▸ How to complete this task: Your task is to retype every entry exactly, omitting nothing.

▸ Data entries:
"""
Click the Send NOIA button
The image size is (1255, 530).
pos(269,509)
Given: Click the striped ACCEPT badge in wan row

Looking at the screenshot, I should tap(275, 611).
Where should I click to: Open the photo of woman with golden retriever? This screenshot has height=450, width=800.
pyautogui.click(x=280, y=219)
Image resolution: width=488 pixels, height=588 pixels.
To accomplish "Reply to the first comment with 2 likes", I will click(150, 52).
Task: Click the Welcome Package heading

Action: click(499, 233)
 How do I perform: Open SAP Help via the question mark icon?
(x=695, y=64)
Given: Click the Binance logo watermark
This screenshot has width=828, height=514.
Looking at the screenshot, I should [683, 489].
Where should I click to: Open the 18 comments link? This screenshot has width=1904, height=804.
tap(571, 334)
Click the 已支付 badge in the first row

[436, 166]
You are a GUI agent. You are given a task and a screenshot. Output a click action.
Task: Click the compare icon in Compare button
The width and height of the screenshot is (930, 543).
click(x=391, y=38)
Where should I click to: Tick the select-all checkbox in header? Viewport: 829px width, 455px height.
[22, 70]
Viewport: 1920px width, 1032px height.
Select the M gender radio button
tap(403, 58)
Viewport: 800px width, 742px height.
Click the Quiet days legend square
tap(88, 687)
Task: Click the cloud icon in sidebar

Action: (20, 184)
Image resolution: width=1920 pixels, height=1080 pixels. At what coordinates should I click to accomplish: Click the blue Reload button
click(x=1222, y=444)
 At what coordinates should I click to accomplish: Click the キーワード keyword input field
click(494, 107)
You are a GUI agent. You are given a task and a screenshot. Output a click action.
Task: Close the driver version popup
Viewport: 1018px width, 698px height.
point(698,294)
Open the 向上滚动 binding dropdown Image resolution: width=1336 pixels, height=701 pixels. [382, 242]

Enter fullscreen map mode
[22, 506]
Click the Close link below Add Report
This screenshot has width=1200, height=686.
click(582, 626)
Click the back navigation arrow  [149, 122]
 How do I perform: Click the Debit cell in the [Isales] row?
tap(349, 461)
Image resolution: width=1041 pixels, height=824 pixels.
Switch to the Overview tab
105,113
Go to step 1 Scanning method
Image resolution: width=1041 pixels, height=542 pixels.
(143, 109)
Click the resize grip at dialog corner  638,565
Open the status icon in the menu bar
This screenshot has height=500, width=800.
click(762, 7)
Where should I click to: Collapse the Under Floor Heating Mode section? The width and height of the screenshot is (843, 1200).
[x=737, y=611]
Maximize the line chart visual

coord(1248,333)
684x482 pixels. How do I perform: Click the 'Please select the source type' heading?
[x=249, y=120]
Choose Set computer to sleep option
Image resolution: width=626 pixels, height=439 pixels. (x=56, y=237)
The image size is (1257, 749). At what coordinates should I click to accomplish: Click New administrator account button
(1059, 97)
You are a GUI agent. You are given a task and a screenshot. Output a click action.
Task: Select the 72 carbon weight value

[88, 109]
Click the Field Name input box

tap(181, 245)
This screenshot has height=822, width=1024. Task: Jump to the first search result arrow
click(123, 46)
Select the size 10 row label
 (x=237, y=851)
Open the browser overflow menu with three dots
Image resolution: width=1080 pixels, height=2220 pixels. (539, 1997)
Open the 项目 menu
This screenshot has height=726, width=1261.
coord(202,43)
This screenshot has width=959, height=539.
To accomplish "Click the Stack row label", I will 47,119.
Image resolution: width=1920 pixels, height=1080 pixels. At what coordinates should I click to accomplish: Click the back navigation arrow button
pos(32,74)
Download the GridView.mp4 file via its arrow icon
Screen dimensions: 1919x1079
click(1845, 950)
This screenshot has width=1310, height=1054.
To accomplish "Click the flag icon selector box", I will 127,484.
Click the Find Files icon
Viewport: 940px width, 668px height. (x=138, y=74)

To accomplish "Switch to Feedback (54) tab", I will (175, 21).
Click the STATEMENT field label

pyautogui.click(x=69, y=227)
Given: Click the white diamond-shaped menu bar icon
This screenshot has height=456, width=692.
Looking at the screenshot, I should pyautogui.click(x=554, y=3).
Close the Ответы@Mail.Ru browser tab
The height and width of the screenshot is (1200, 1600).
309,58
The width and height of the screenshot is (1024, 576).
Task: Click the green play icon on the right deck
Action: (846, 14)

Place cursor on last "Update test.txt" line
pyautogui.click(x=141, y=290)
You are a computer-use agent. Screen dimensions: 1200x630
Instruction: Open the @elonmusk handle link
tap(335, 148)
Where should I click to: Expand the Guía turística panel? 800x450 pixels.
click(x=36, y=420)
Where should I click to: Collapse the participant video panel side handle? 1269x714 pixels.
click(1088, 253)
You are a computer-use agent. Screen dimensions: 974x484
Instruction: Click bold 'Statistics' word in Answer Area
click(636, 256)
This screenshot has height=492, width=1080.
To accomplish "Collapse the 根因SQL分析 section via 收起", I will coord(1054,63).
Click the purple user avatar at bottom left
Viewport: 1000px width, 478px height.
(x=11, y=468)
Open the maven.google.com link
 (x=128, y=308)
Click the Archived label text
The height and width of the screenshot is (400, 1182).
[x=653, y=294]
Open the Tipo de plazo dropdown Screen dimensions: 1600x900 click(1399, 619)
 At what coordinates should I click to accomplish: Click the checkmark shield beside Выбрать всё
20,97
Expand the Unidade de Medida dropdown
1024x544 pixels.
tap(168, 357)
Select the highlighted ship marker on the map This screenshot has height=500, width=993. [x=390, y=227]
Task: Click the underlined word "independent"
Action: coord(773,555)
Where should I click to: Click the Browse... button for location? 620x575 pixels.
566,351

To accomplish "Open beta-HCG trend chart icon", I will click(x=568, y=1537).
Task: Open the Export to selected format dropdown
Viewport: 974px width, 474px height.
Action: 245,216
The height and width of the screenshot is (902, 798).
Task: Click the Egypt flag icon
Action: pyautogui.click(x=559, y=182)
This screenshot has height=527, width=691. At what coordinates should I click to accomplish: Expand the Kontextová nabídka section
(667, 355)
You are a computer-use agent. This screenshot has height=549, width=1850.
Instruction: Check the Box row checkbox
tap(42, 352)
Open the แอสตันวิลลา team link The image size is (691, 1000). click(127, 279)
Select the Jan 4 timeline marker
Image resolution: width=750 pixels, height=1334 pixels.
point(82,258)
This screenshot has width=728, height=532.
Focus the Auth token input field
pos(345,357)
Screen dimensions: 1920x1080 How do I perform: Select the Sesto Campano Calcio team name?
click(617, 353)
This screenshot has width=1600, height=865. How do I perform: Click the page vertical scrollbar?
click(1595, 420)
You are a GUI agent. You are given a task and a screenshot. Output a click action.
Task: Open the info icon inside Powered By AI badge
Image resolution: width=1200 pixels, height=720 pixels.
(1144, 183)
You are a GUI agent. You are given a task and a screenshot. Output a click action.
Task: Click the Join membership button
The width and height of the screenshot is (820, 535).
"""
▸ Solved problem:
Click the Send NOIA button
The image size is (1255, 530).
pos(269,509)
Given: Click the striped ACCEPT badge in wan row

Looking at the screenshot, I should tap(275, 611).
Where should I click to: Open the photo of woman with golden retriever? This screenshot has height=450, width=800.
pyautogui.click(x=280, y=219)
Image resolution: width=488 pixels, height=588 pixels.
To accomplish "Reply to the first comment with 2 likes", I will click(150, 52).
Task: Click the Welcome Package heading

Action: click(499, 233)
 How do I perform: Open SAP Help via the question mark icon?
(x=695, y=64)
Given: Click the Binance logo watermark
This screenshot has width=828, height=514.
Looking at the screenshot, I should [683, 489].
Where should I click to: Open the 18 comments link? This screenshot has width=1904, height=804.
tap(571, 334)
Click the 已支付 badge in the first row

[436, 166]
You are a GUI agent. You are given a task and a screenshot. Output a click action.
Task: Click the compare icon in Compare button
The width and height of the screenshot is (930, 543).
click(x=391, y=38)
Where should I click to: Tick the select-all checkbox in header? Viewport: 829px width, 455px height.
[22, 70]
Viewport: 1920px width, 1032px height.
Select the M gender radio button
tap(403, 58)
Viewport: 800px width, 742px height.
Click the Quiet days legend square
tap(88, 687)
Task: Click the cloud icon in sidebar

Action: (20, 184)
Image resolution: width=1920 pixels, height=1080 pixels. At what coordinates should I click to accomplish: Click the blue Reload button
click(x=1222, y=444)
 At what coordinates should I click to accomplish: Click the キーワード keyword input field
click(494, 107)
You are a GUI agent. You are given a task and a screenshot. Output a click action.
Task: Close the driver version popup
Viewport: 1018px width, 698px height.
point(698,294)
Open the 向上滚动 binding dropdown Image resolution: width=1336 pixels, height=701 pixels. [382, 242]

Enter fullscreen map mode
[22, 506]
Click the Close link below Add Report
This screenshot has width=1200, height=686.
click(582, 626)
Click the back navigation arrow  [149, 122]
 How do I perform: Click the Debit cell in the [Isales] row?
tap(349, 461)
Image resolution: width=1041 pixels, height=824 pixels.
Switch to the Overview tab
105,113
Go to step 1 Scanning method
Image resolution: width=1041 pixels, height=542 pixels.
(143, 109)
Click the resize grip at dialog corner  638,565
Open the status icon in the menu bar
This screenshot has height=500, width=800.
click(762, 7)
Where should I click to: Collapse the Under Floor Heating Mode section? The width and height of the screenshot is (843, 1200).
[x=737, y=611]
Maximize the line chart visual

coord(1248,333)
684x482 pixels. How do I perform: Click the 'Please select the source type' heading?
[x=249, y=120]
Choose Set computer to sleep option
Image resolution: width=626 pixels, height=439 pixels. (x=56, y=237)
The image size is (1257, 749). At what coordinates should I click to accomplish: Click New administrator account button
(1059, 97)
You are a GUI agent. You are given a task and a screenshot. Output a click action.
Task: Select the 72 carbon weight value

[88, 109]
Click the Field Name input box

tap(181, 245)
This screenshot has height=822, width=1024. Task: Jump to the first search result arrow
click(123, 46)
Select the size 10 row label
 (x=237, y=851)
Open the browser overflow menu with three dots
Image resolution: width=1080 pixels, height=2220 pixels. (539, 1997)
Open the 项目 menu
This screenshot has height=726, width=1261.
coord(202,43)
This screenshot has width=959, height=539.
To accomplish "Click the Stack row label", I will 47,119.
Image resolution: width=1920 pixels, height=1080 pixels. At what coordinates should I click to accomplish: Click the back navigation arrow button
pos(32,74)
Download the GridView.mp4 file via its arrow icon
Screen dimensions: 1919x1079
click(1845, 950)
This screenshot has width=1310, height=1054.
To accomplish "Click the flag icon selector box", I will 127,484.
Click the Find Files icon
Viewport: 940px width, 668px height. (x=138, y=74)

To accomplish "Switch to Feedback (54) tab", I will (175, 21).
Click the STATEMENT field label

pyautogui.click(x=69, y=227)
Given: Click the white diamond-shaped menu bar icon
This screenshot has height=456, width=692.
Looking at the screenshot, I should pyautogui.click(x=554, y=3).
Close the Ответы@Mail.Ru browser tab
The height and width of the screenshot is (1200, 1600).
309,58
The width and height of the screenshot is (1024, 576).
Task: Click the green play icon on the right deck
Action: (846, 14)

Place cursor on last "Update test.txt" line
pyautogui.click(x=141, y=290)
You are a computer-use agent. Screen dimensions: 1200x630
Instruction: Open the @elonmusk handle link
tap(335, 148)
Where should I click to: Expand the Guía turística panel? 800x450 pixels.
click(x=36, y=420)
Where should I click to: Collapse the participant video panel side handle? 1269x714 pixels.
click(1088, 253)
You are a computer-use agent. Screen dimensions: 974x484
Instruction: Click bold 'Statistics' word in Answer Area
click(636, 256)
This screenshot has height=492, width=1080.
To accomplish "Collapse the 根因SQL分析 section via 收起", I will coord(1054,63).
Click the purple user avatar at bottom left
Viewport: 1000px width, 478px height.
(x=11, y=468)
Open the maven.google.com link
 (x=128, y=308)
Click the Archived label text
The height and width of the screenshot is (400, 1182).
[x=653, y=294]
Open the Tipo de plazo dropdown Screen dimensions: 1600x900 click(1399, 619)
 At what coordinates should I click to accomplish: Click the checkmark shield beside Выбрать всё
20,97
Expand the Unidade de Medida dropdown
1024x544 pixels.
tap(168, 357)
Select the highlighted ship marker on the map This screenshot has height=500, width=993. [x=390, y=227]
Task: Click the underlined word "independent"
Action: coord(773,555)
Where should I click to: Click the Browse... button for location? 620x575 pixels.
566,351

To accomplish "Open beta-HCG trend chart icon", I will click(x=568, y=1537).
Task: Open the Export to selected format dropdown
Viewport: 974px width, 474px height.
Action: 245,216
The height and width of the screenshot is (902, 798).
Task: Click the Egypt flag icon
Action: pyautogui.click(x=559, y=182)
This screenshot has height=527, width=691. At what coordinates should I click to accomplish: Expand the Kontextová nabídka section
(667, 355)
You are a computer-use agent. This screenshot has height=549, width=1850.
Instruction: Check the Box row checkbox
tap(42, 352)
Open the แอสตันวิลลา team link The image size is (691, 1000). click(127, 279)
Select the Jan 4 timeline marker
Image resolution: width=750 pixels, height=1334 pixels.
point(82,258)
This screenshot has width=728, height=532.
Focus the Auth token input field
pos(345,357)
Screen dimensions: 1920x1080 How do I perform: Select the Sesto Campano Calcio team name?
click(617, 353)
This screenshot has width=1600, height=865. How do I perform: Click the page vertical scrollbar?
click(1595, 420)
You are a GUI agent. You are given a task and a screenshot. Output a click action.
Task: Open the info icon inside Powered By AI badge
Image resolution: width=1200 pixels, height=720 pixels.
(1144, 183)
You are a GUI agent. You are given a task and a screenshot. Output a click action.
Task: Click the Join membership button
The width and height of the screenshot is (820, 535).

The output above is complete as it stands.